How to friction-max your learning with software engineer Jessica Rose [Podcast #216]
TL;DR
Jessica Rose discusses founding the Bad Website Club, a free bootcamp created to combat predatory $40,000 coding programs, and explains why 'friction-maxing' your learning—embracing difficulty and building imperfect things manually—creates better developers than relying on AI shortcuts or overhyped frameworks.
🎯 The Bad Website Club & Friction-Maxing Learning 3 insights
Bootcamp born from spite against scams
Jessica launched the free Bad Website Club after meeting learners crushed by debt from scammy bootcamps, aiming to steal money from predatory programs by offering quality education at zero cost.
Embrace difficulty to build critical thinking
She advocates for 'friction-maxing' learning by resisting AI shortcuts and LLMs, comparing over-reliance on generated code to using a teacher's answer key instead of doing the work that develops understanding.

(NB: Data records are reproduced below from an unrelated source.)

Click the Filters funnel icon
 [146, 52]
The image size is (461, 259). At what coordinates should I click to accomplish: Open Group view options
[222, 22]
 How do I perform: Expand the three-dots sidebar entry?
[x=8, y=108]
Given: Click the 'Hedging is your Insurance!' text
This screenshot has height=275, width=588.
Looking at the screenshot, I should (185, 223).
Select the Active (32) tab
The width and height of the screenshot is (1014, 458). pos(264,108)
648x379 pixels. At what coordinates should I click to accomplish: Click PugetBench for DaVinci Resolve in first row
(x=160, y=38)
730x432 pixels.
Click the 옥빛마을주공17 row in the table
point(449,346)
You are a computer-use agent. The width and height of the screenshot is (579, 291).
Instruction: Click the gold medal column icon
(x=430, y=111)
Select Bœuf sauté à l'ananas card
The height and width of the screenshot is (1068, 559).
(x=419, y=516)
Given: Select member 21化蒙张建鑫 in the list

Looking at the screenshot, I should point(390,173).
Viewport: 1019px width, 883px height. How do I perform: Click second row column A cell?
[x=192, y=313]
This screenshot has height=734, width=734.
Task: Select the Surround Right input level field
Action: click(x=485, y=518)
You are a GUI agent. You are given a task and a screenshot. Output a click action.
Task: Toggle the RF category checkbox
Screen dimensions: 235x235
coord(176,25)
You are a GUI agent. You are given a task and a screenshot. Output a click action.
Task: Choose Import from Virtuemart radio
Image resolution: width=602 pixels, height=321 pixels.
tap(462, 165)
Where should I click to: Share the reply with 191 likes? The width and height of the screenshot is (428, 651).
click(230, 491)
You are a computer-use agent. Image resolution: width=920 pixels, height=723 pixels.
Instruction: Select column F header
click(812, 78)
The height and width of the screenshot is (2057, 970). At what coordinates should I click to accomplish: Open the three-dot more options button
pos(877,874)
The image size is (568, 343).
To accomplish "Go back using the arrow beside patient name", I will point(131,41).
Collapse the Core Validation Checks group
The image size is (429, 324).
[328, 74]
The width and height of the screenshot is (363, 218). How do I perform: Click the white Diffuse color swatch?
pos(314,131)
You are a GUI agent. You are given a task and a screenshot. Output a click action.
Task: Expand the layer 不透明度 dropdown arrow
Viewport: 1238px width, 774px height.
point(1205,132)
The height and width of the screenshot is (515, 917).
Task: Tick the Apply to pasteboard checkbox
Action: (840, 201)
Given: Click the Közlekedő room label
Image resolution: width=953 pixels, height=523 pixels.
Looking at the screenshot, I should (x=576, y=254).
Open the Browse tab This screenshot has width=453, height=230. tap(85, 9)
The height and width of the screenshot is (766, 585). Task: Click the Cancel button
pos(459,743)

Build silly, bad websites without pressure
The curriculum focuses on creating 'bad websites' using semantic HTML and basic tools, rejecting the pressure to master every new framework while fostering creativity through low-stakes experimentation.
⚠️ Tech Industry Critique 3 insights
Tool fatigue overwhelming learners
After decades in web development, Rose expresses exhaustion with the 'relentless and confident tone' of framework hype that dumps impossible learning lists on beginners who simply want to build websites.
AI as the monkey's paw of development
She describes LLMs as a 'monkey paw' wish come true—wanting easier website building resulted in 'spicy autocomplete' that does the thinking for you, undermining the comprehension that comes from manual creation.
Consent matters in AI training data
Through her work on Mozilla's Common Voice project, she emphasizes the importance of consent-based datasets over web scraping, advocating for selective AI use that engages critical thinking rather than replacing it.
🌱 From Survival to Software 2 insights
Escaping generational adversity through luck
As the only sibling to survive past 40 in a difficult family situation, Rose credits university access for qualifying her to teach in Japan, creating geographic and economic distance that enabled her career change.
Japan transition revealed tech salaries
While teaching in Osaka and Kyoto through the JET program, she discovered programmers earned double her salary for 'just different words,' prompting her shift from technical writing to software engineering.
Bottom Line
Embrace the difficulty of learning by building small, imperfect projects manually rather than outsourcing your thinking to AI or drowning in framework hype.